Alle Beiträge von Wolfgang Heyder

Bauklotz 3: YOUTOPIA

2007 Kartbahn 10.Geburtstag 2.Teil12


(10 Minute Play)

Dramatis personae:

Vicky Pèdia (blabbermouth, MC – Master/ Mistress of Ceremonies)

Mr. or Ms. Y. Tube (androgynous canned self with a tendency to self-promotion)

Mr. or Ms. Y. Porn (androgynous canned self with a tendency to pornographic self-promotion)

Leaks (a sinister fellow welling up from the abysmal depths of our culture)

Site: on a hard disk, at an information hub of the World Wide Web

Time: in the eternity archives of the www

Notes for direction:

The figures can all be played by one or two actors.

Of course the four characters can be played by four different actors.

Each figure can also be played by several persons, for example by a chorus of at least 3 actors – the number of possible choir members is unlimited. According to the latest estimates, ca. 6 billion, 653 million, 452 thousand, 301 persons are possible, whereby the cast can fluctuate after each sentence as a result of births and deaths.

The play can be staged without a single visible person on stage: the figures can be transmitted in livestreaming with monitors facing each other.

These figures can also be mangas or other computer animations that converse in a very artificial and high pitch.

With an appropriate recording, 3D glasses can be distributed to the audience.

Vicky Pèdia, for example, can also be played by a puppet; Leaks can be played by an aging Shakespearean actor who no longer gets roles or as a quotation from the earliest talkies of an aging Shakespearean actor who no longer gets roles.

Many, many things are possible.

1 Facebook

Vicky Pèdia (to the audience):

Hello. I’m Vicky Pèdia. Hello, friends! I hope you are all my friends. If you are not yet my friends, please enter your addresses. I’ll send you my link and a request that you become my friends. Please become my friends. We’ll have lots of fun together. I’ll send you photos from my childhood and you’ll see what a sweet little butterball I was back then. Please send me your childhood photos in return. I love photos and collect them all. Please write me what you think, what you wish, what you like to eat, and who you are. And whether you’d rather be a super-talent or a pop star. Just write everything down: hobbies, place of residence, favorite animal, favorite food, favorite friends…

I already have lots of friends. But I’m still lacking many, many more. I want everyone to be my friend. Please, all of you, become my friends, too…

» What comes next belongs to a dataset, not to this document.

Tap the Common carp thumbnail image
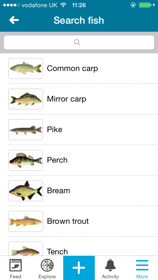The width and height of the screenshot is (158, 280). click(26, 68)
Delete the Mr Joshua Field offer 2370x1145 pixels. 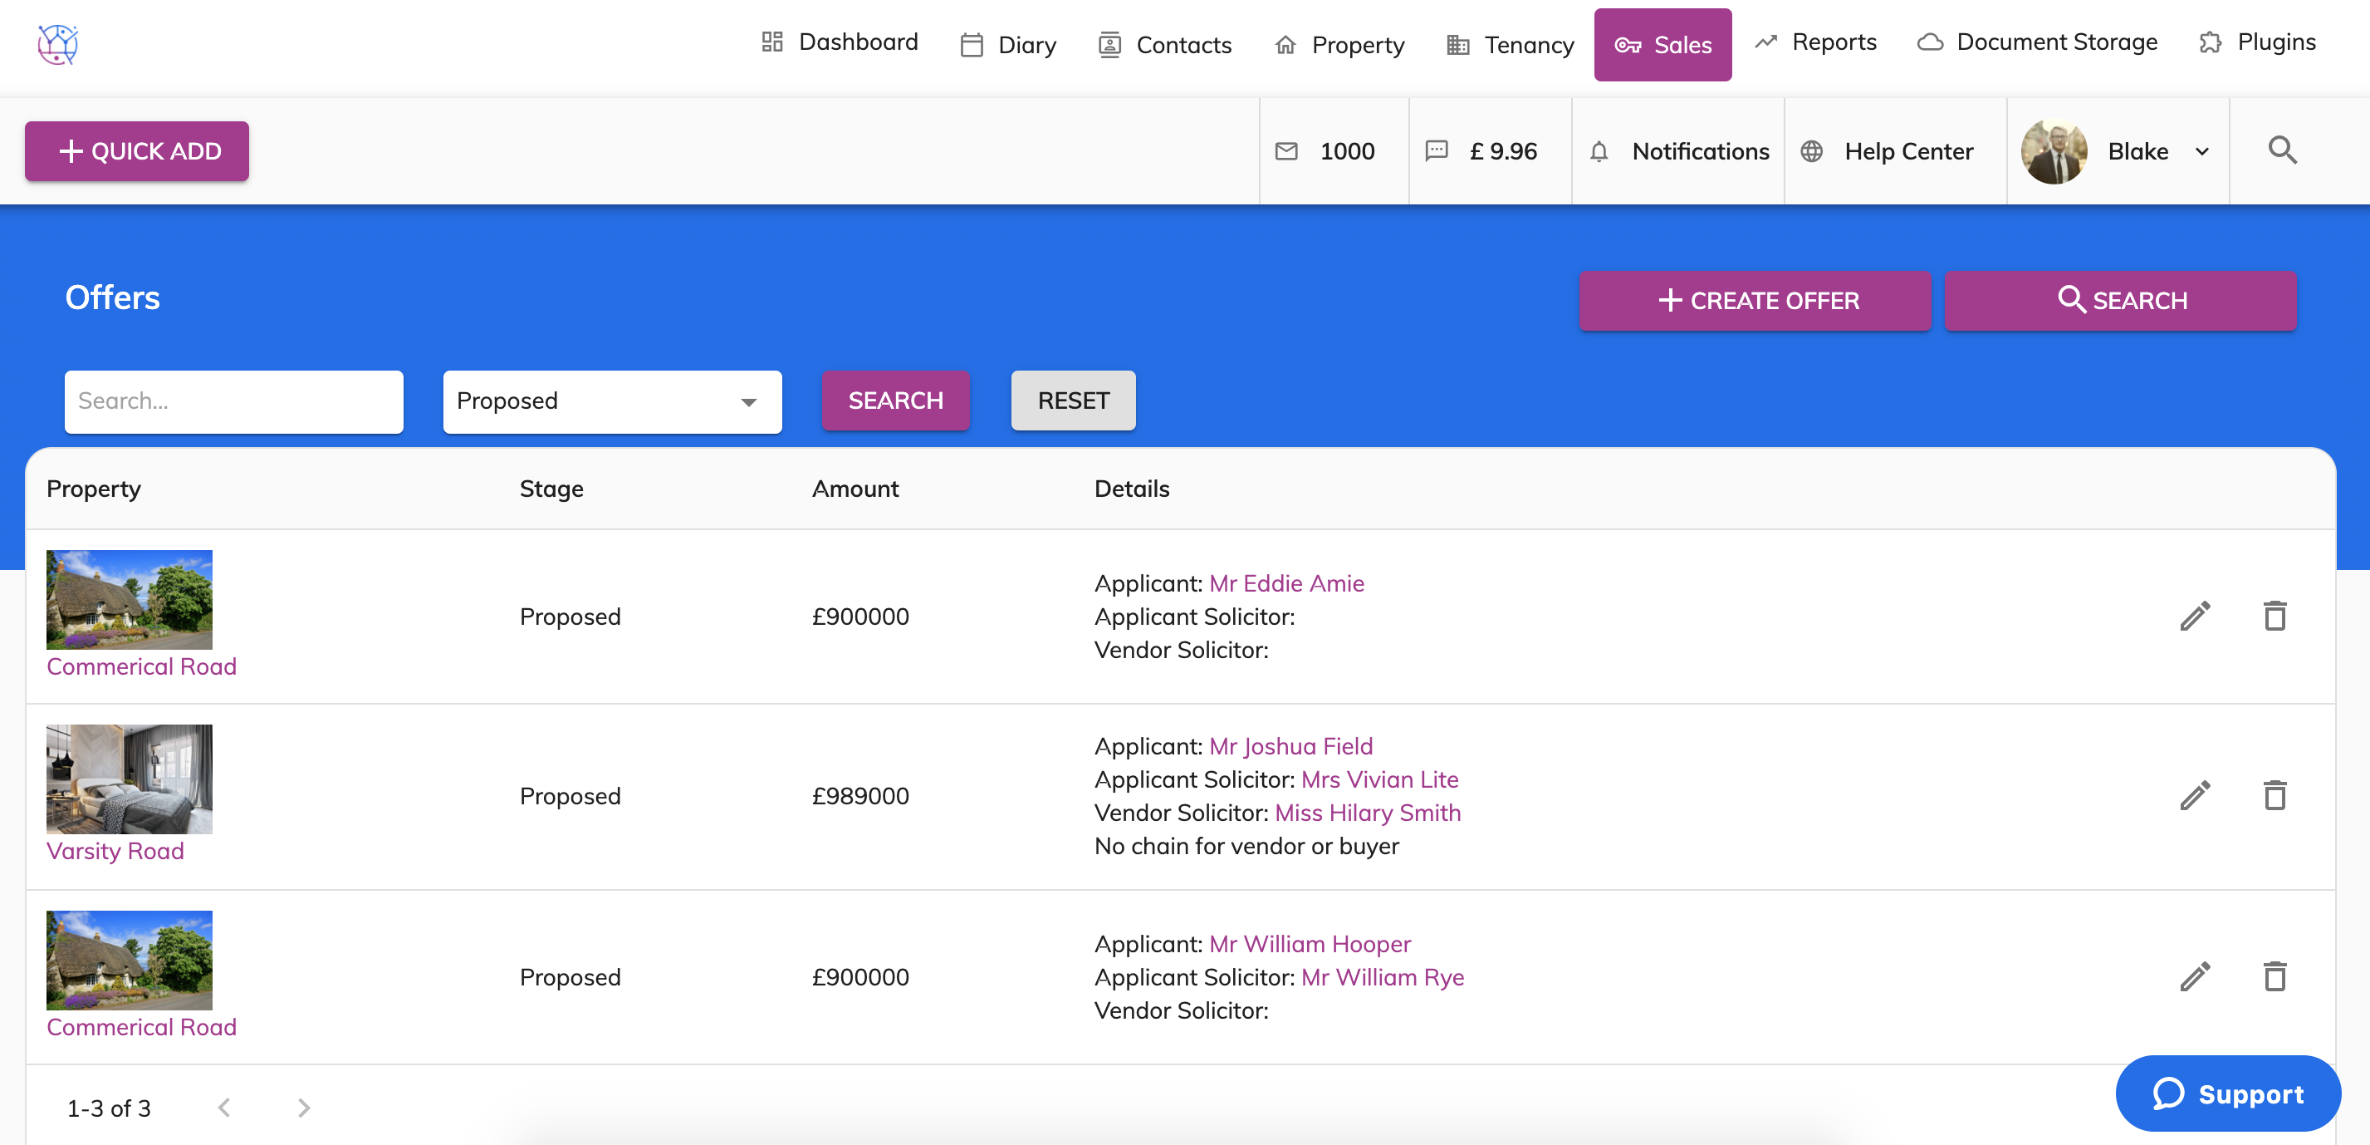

If you contact me, you’ll make me the happiest person in the world – I promise you! Because, honestly now: there is nothing more important in life than friends. So please, please write me, write me soon…

Enter Y. Tube and Y. Porn

Vicky Pèdia:

Today we have two guests in our talk show. I am very glad to greet you both; I’m so glad you’re here. Excuse me, is it Mister or Ms. Tube?

Y. Tube:

Just Tube. Y. Tube.

Vicky Pèdia:

Aha. And the second one is: Y. Porn. Welcome in the studio. Great to see you… fantastic to have you here this evening…

Y. Porn:

Ah, hello. Congratulations! Your show is outstanding, I record every installment. I’m glad to be here and have the opportunity to say what I have to say….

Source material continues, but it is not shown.